Hopelessness cloaked him. He had little in the way of earthly possessions—his goats, a roof over his head and his fiddle—tangible objects that could be taken away in the blink of an eye. But the two things he possessed that no one could ever take from him were his good name and his love of the song.
His father’s words from long ago found him, ‘Enw da yw’r trysor gorau’, a good name is the best of treasures. No matter what the villagers thought of him—of all sin eaters—he had his good name and had done nothing to dishonor it.

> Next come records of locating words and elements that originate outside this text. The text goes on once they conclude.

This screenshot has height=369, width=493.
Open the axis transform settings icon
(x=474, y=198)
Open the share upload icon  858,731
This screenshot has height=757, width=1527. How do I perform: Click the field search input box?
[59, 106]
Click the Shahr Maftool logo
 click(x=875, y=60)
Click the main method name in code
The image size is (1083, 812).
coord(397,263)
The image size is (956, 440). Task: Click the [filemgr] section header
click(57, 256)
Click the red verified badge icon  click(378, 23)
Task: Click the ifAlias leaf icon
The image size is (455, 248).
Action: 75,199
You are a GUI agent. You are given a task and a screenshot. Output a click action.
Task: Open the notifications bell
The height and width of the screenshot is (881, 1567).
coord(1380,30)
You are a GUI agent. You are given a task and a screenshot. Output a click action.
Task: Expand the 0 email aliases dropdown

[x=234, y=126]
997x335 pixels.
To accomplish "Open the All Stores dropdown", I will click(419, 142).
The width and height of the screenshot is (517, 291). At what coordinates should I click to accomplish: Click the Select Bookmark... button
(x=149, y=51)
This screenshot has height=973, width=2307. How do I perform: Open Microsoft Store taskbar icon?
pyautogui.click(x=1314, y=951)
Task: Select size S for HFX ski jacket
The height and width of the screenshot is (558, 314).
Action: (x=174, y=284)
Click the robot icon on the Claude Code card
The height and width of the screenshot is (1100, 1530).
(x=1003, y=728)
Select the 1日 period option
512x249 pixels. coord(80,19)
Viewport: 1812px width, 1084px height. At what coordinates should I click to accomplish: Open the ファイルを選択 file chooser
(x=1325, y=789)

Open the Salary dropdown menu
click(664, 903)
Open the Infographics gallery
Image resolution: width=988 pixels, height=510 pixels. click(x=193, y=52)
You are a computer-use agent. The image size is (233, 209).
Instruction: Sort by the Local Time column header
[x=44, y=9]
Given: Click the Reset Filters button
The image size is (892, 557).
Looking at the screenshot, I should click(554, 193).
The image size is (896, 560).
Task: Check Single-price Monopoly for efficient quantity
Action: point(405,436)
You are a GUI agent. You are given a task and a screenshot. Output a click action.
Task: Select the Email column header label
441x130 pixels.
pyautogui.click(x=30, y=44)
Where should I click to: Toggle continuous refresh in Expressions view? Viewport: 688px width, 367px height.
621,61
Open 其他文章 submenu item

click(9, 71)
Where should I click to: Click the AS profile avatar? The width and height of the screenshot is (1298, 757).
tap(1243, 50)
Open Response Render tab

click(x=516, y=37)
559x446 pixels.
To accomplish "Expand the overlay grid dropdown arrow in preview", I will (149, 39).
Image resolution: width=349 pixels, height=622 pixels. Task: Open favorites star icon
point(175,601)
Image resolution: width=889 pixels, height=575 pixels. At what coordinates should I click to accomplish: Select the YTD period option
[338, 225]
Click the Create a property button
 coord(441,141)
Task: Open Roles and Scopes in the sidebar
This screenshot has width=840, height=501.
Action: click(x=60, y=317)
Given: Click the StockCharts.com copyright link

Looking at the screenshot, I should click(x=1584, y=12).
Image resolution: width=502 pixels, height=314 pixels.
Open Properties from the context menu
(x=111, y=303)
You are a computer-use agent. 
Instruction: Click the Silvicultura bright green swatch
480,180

Plucking the fiddle from his knees, he tucked it under his chin, and with his arm stretched out, rested the beloved cwth on his collarbone. He angled the bow across the strings and strummed out a repertoire of ancient Welsh tunes his father had taught him. He lost track of time, misplaced all melancholy thoughts of vampires, sin eaters and the troubles plaguing him. Whisked away in the poignant, artful blending of tunes reminiscent of his Celtic roots, he didn’t see the dark shape watching him from a cluster of yews several feet away until he placed the fiddle at his feet.
Andras.
He shuddered, as much from his eloquent dark visage as from the memory of his kiss. Despite the passages in the book, and the questions afflicting him, one thing remained clear. He wanted Maddock, ached with the desire to touch him. Suddenly, all he saw was the magnificent features, the hard, powerful body—like a well-oiled apparatus—as he advanced.
Advanced? Duw help him.
The intoxicating musk of the man’s body drifted over him on the cool breeze of evening, and still the man didn’t speak. The implication of his hypnotic gaze stoked the fire raging in his gut.
The words from the book echoed in his ears, after seducing his victim with his hypnotic eyes, the vampyre will drain him of blood, but he couldn’t tear his gaze away from Andras’s face.
In one swift motion, Andras stood before him, his dark eyes blazing a luminous red. With an unexplainable momentum, he transported them into the cottage and slammed the door behind them.
Pressed up against the wall, his senses dazzled, Owen lifted his eyes and met the silver orbs he’d visited so many times in his dreams. “How did you know I’m gifted at the fiddle?” Gaw, what a dim-witted question to ask while in Maddock’s possessive embrace. Have you lost your senses, Owen?”
The somnolent lilt to Andras’s arrogant voice sent fire racing through his bloodstream. “Did I not tell you I’ve watched you from afar?” Without waiting for him to answer he added. “Does it frighten you to know a vampire has longed to look upon your face whenever possible; would risk everything for one stolen glance to feel the lightning coursing through him that only Duw can call forth?”
Owen melted like candle wax, buried his hands in Andras’s thick hair and pulled him down into the kiss he craved, would die for. He didn’t really want to know the answer anyway; not now. Not when Andras was here in the flesh, allowing him to touch him, stirring something deep inside him he’d only wondered about.